Yedioth Ahronoth, you go girl!

Barely a day after Haaretz runs a timely column on the end of journalism, YA goes to town with a report that at a recent meeting between Israeli PM Benjamin Netanyahu, U.S. Ambassador to Israel Dan Shapiro and one more, Shapiro “grew enraged by Netanyahu’s remarks, broke diplomatic protocol, and snapped at the PM, saying he was misrepresenting Obama’s position on Iran.”

Well, should anybody be surprised?

This diplomatic dustup comes on the heels of Gen. Martin Dempsey, chairman of the Joint Chiefs of Staff of the U.S. armed forces, saying he does not wish to be “complicit” in a unilateral Israeli strike on Iran.
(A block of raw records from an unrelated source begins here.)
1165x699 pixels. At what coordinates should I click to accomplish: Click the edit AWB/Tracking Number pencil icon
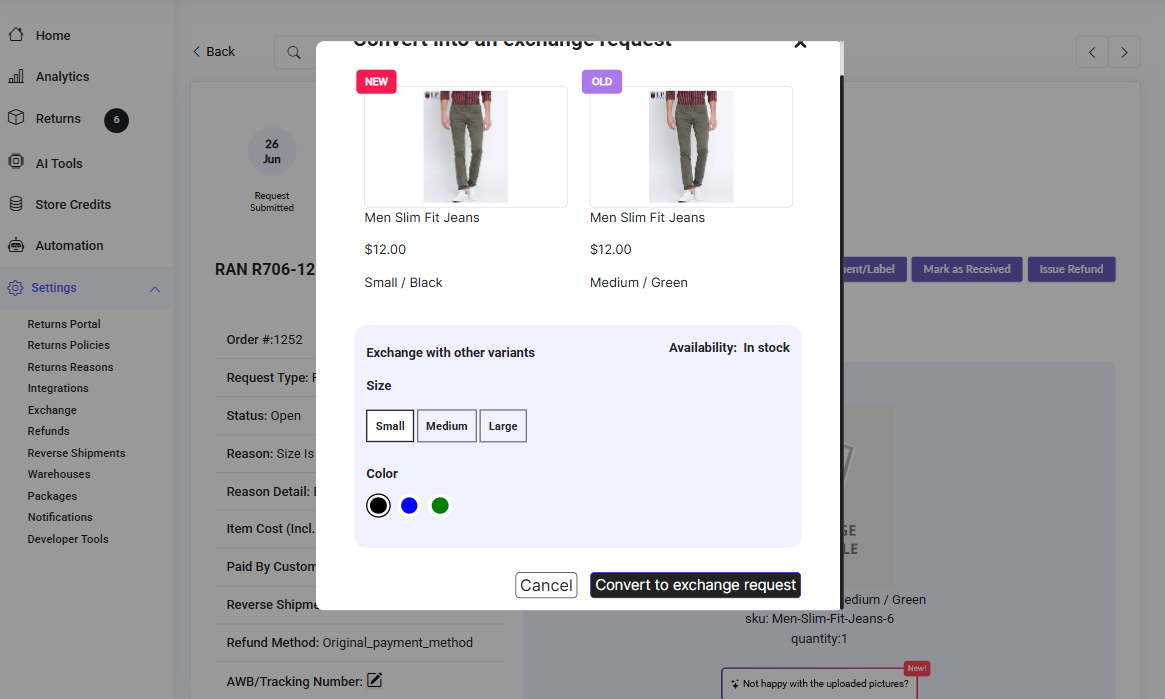point(375,681)
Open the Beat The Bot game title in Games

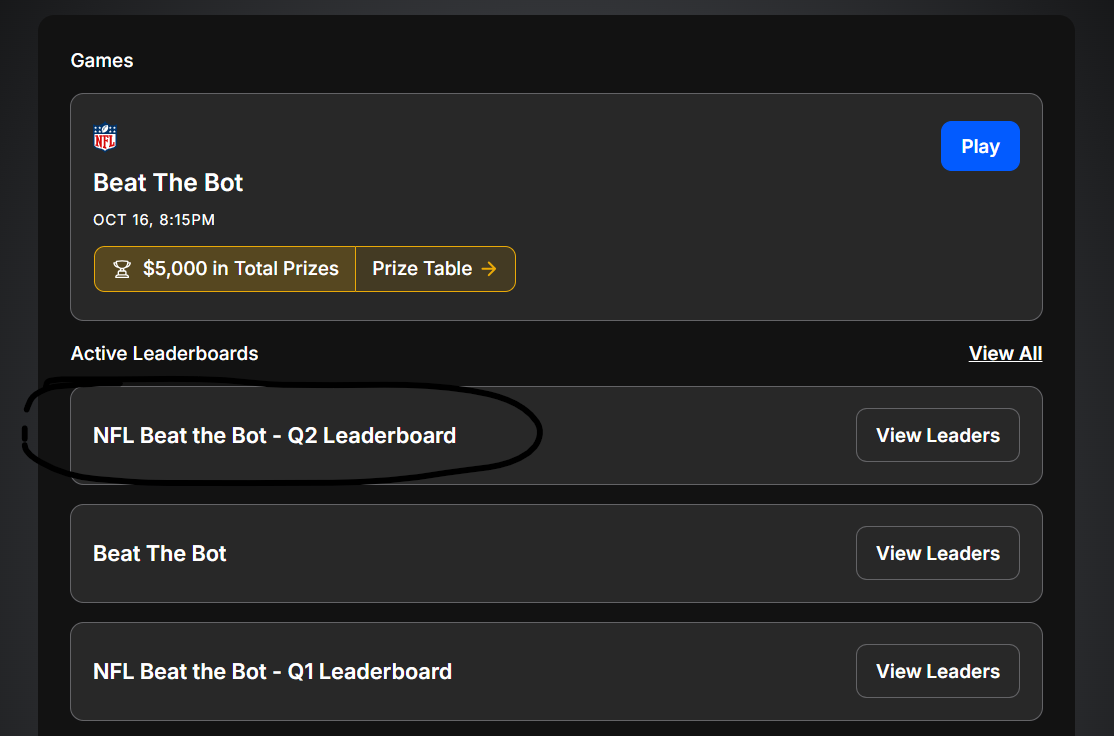coord(168,183)
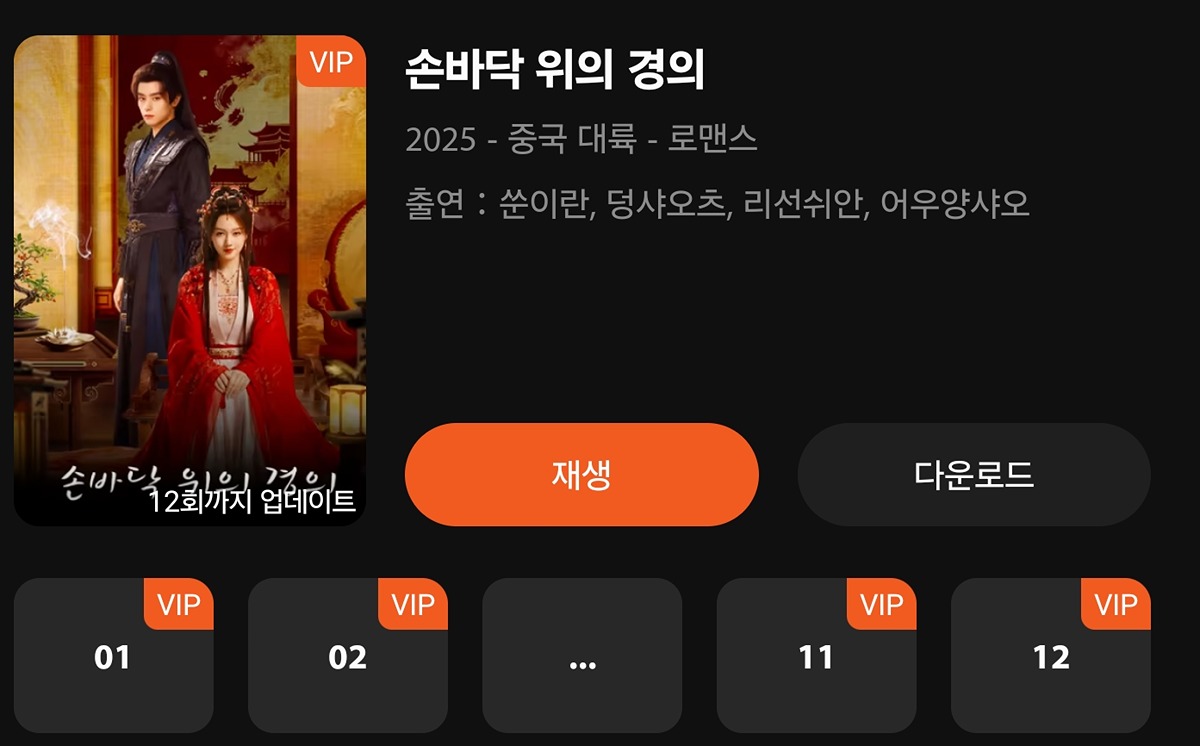The height and width of the screenshot is (746, 1200).
Task: Open cast member 어우양샤오
Action: (x=955, y=204)
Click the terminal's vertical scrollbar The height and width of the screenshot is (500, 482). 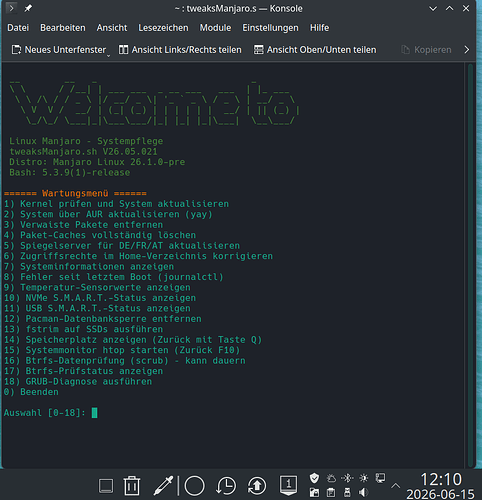point(470,265)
The choice of the word “complicit” in connection with an ally is strange. “Complicit” carries the suggestion that one’s interlocutor is more on the level of being an enemy than an ally.  The terminology is acceptable, yes; but kosher, not so much.

Of greater concern is the Yedioth Ahronoth report particularly if it is true, and presently no reports have emerged to contradict it. Namely, did Shapiro really “snap” at the Prime Minister of Israel? If he did, well, it’s acceptable that sparks will fly in an argument of course, and maybe it’s even healthy, but wouldn’t that on some level make the Ambassador a bit of a boob?
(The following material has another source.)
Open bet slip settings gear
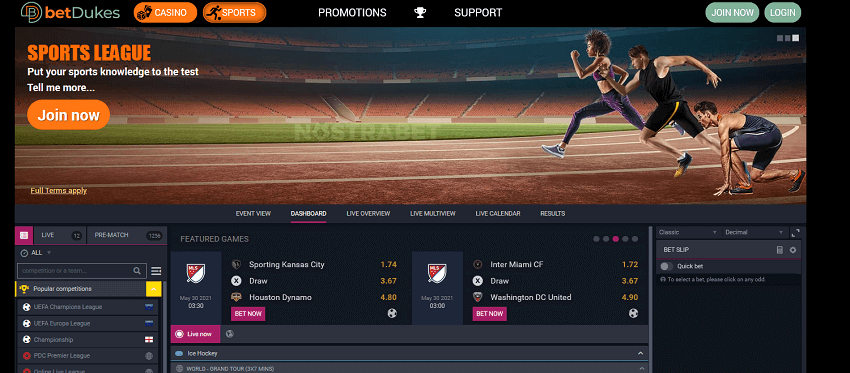 pyautogui.click(x=793, y=250)
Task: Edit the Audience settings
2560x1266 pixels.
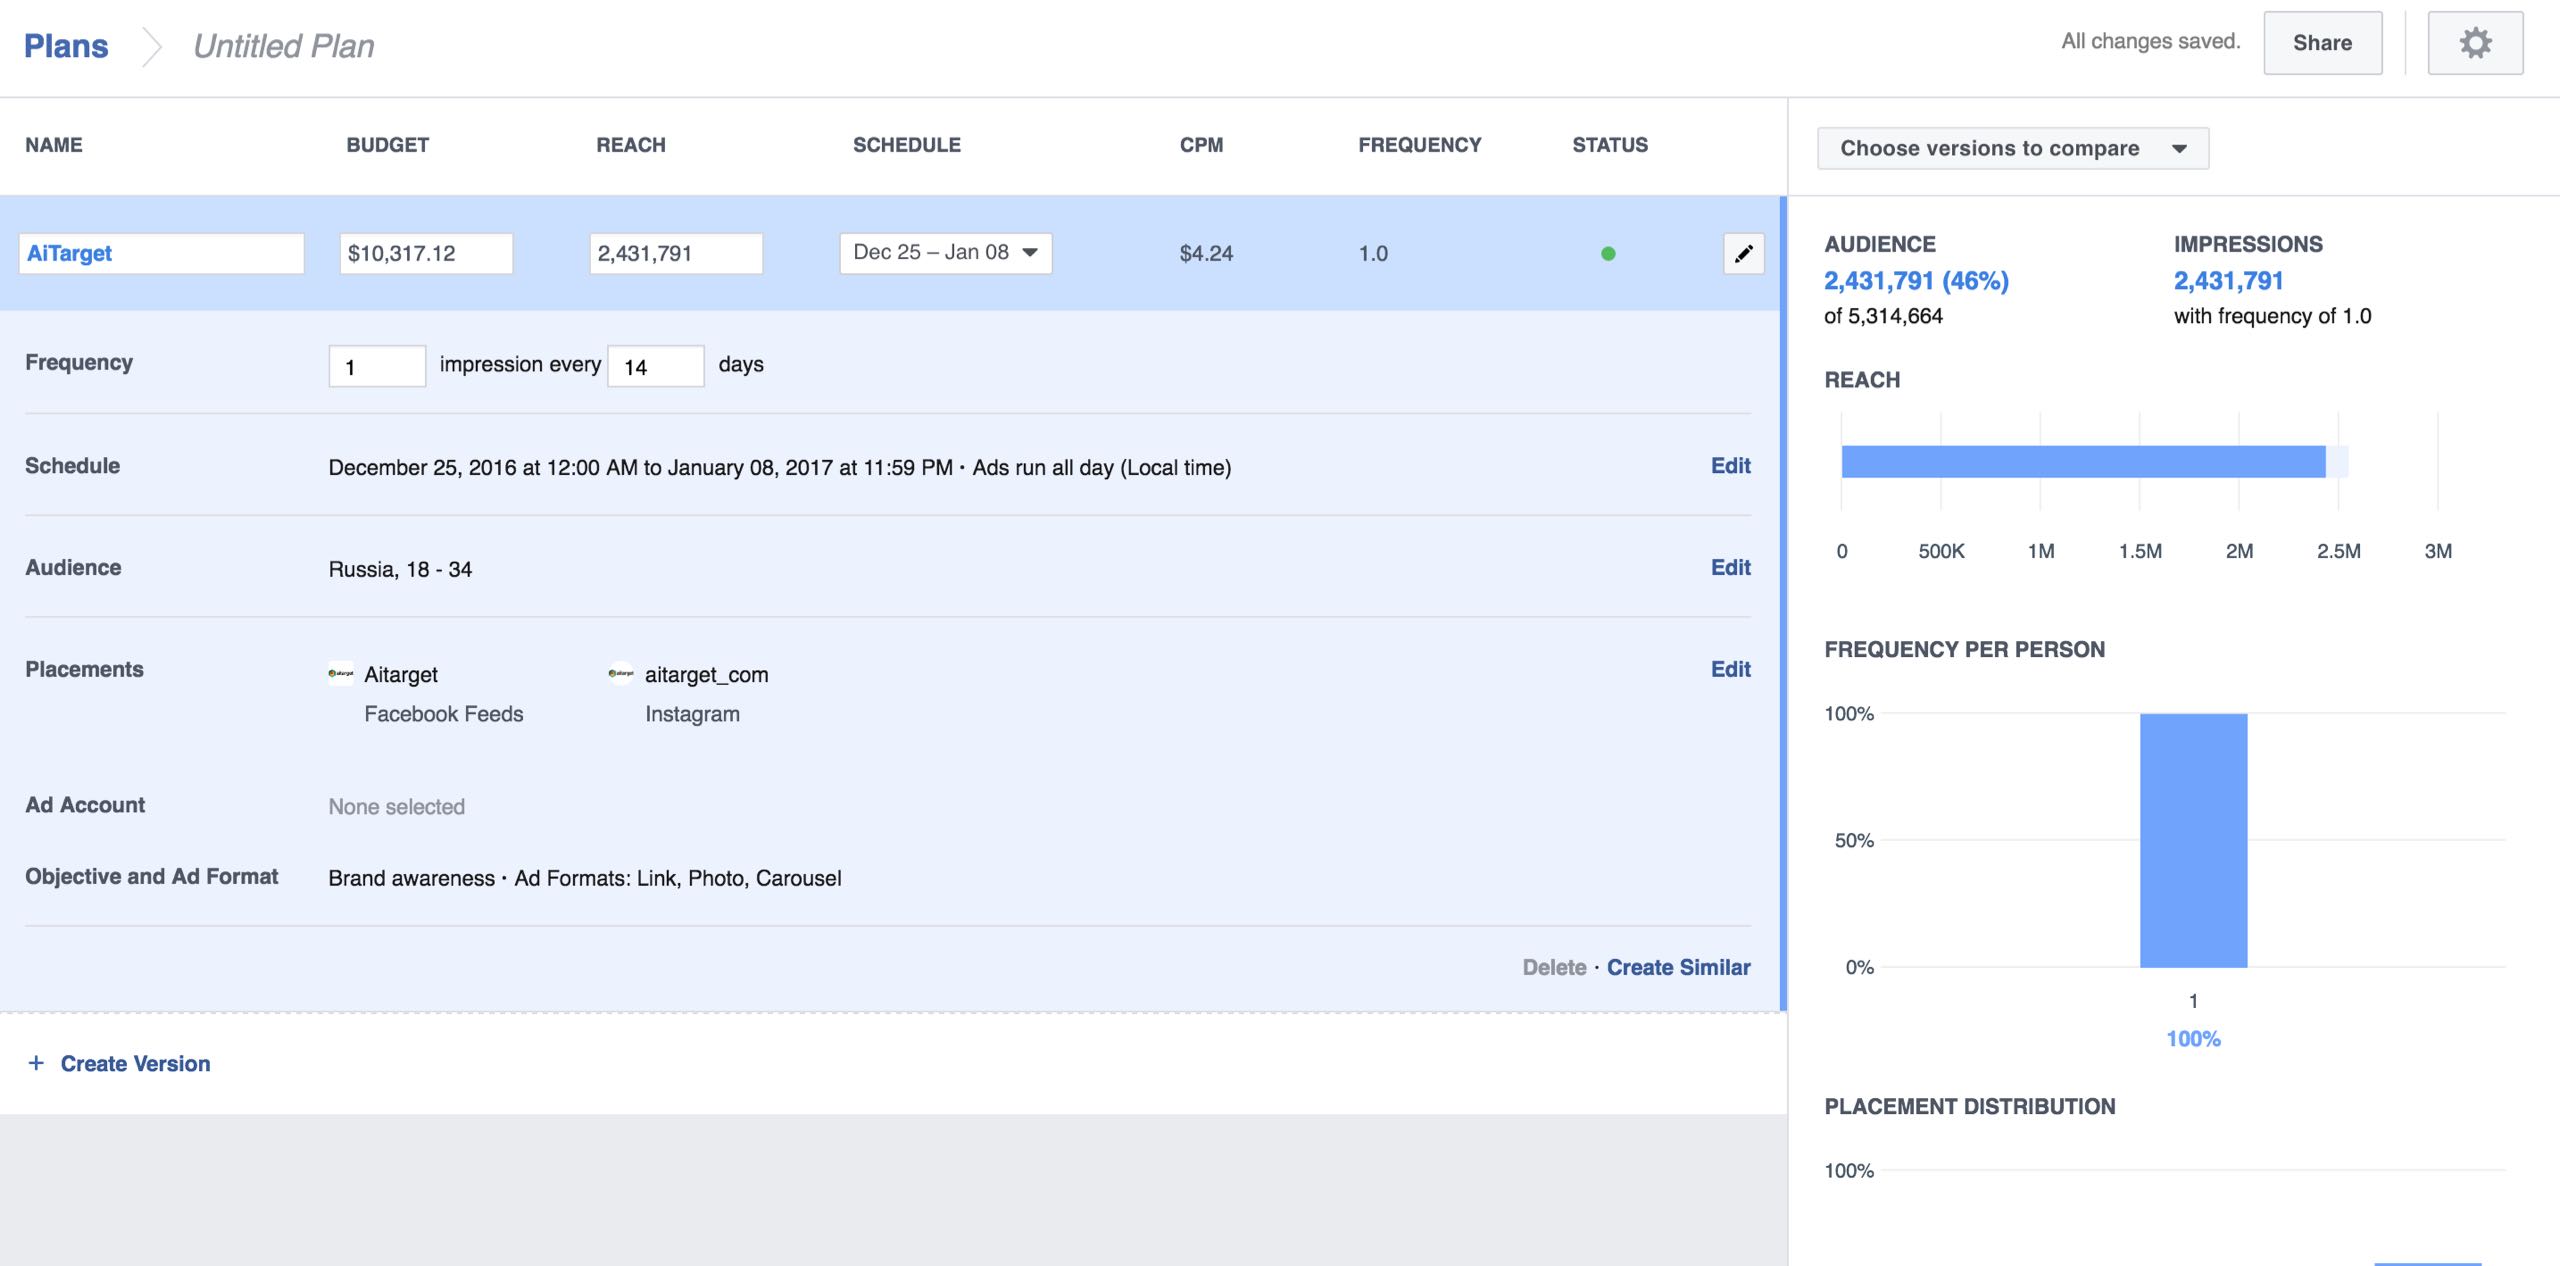Action: 1730,568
She’s no boob: Golda Meir in a party hat/AG

Many would agree. But then how can you expect an uninterrupted supply of equanimity and poise from a political neophyte? I expect that Obama will lose his trademark cool in one of the upcoming debates with the Romney,  but so far so good. As for Shapiro, too young to have the gravitas of a heavyweight like the late great Hermann Eilts, onetime ambassador to Saudi Arabia and Egypt, but not too young to be called a Chicagoland crony of Obama. A graduate of Harvard, considered by many to be the ultimate East Coast bastion of the self-hating Jew.

Maybe the alleged feistiness was in the stars — Nancy Reagan, where are you? As the former First Lady would doubtless concur, you don’t put a Libra (that’s Bibi) in the same room as a Gemini (our man on Hayarkon St.) and expect wedding bells. You’ve got chronic vacillation and craving for approval on the one hand, and, well — everyone knows that no one knows how to spoil a party like a moody Gemini.
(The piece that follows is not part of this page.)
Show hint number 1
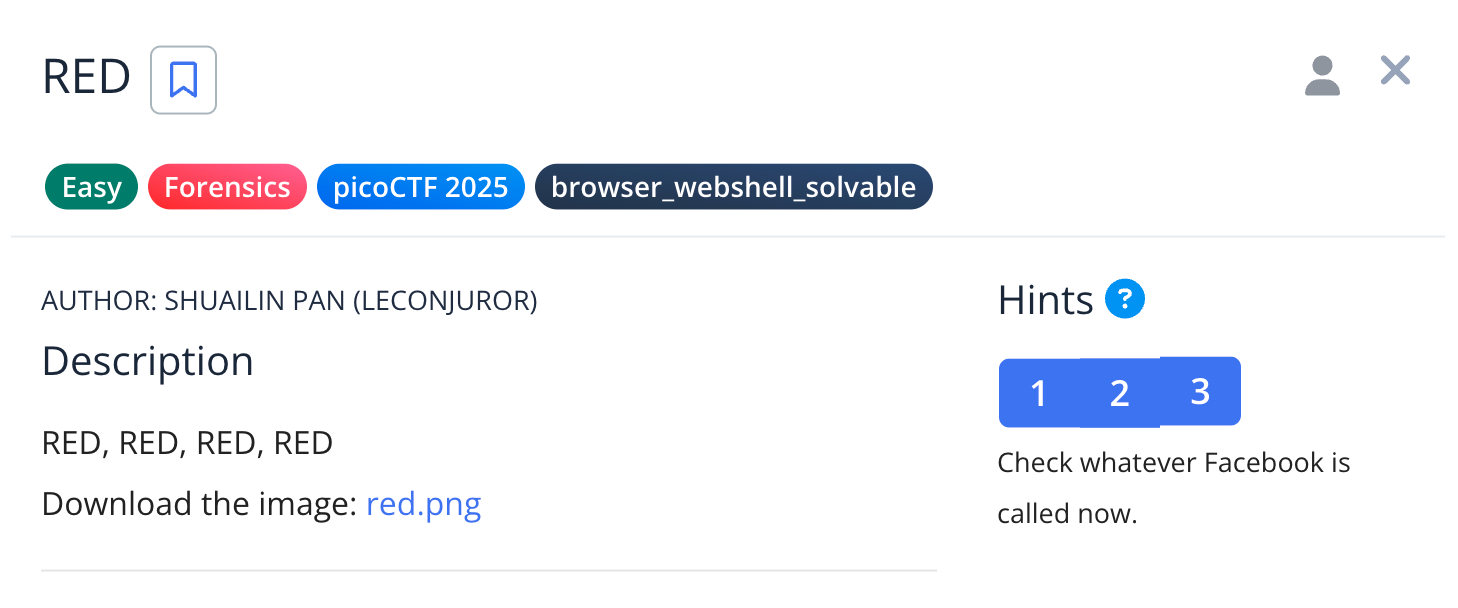 pos(1039,392)
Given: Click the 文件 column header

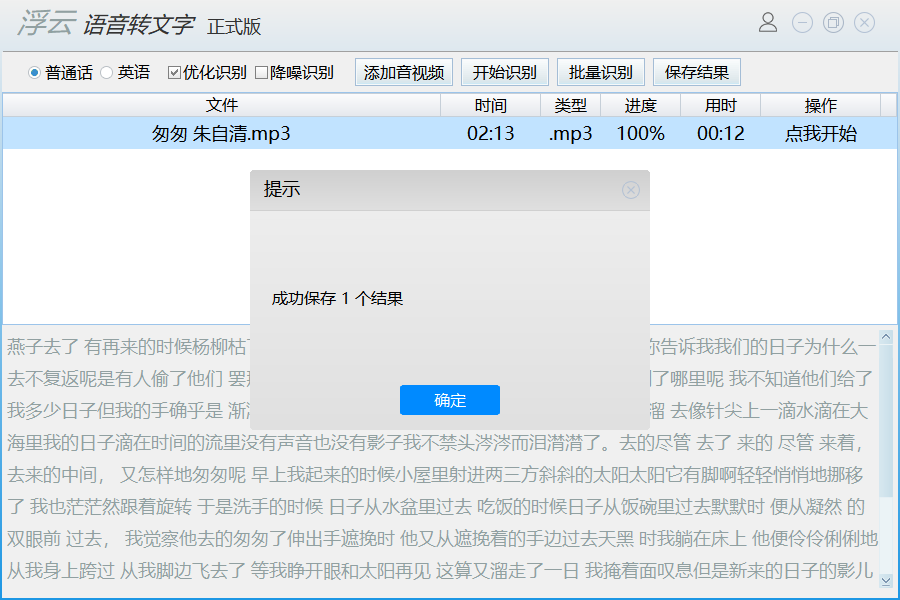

There are plenty of boobs at Foggy Bottom and its various outposts around the globe these days. I like Hillary Clinton, she’s our Merkel  and it’s hard to not respect her work deeply, although some sources, notably The Wall Street Journal, claim that her work as Secretary of State is largely boob-like in terms of what it has actually accomplished.

But that’s not really her fault. Nor is Shapiro’s apparent closed-door mini-meltdown really his fault either, despite his being a Gemini which again, hello Nancy, Ronald and the King of Pop on the White House lawn, is really two people in one. You’re appointed to do a job by the President of the United States, you do what he tells you to do and you stand by him. Or you quit.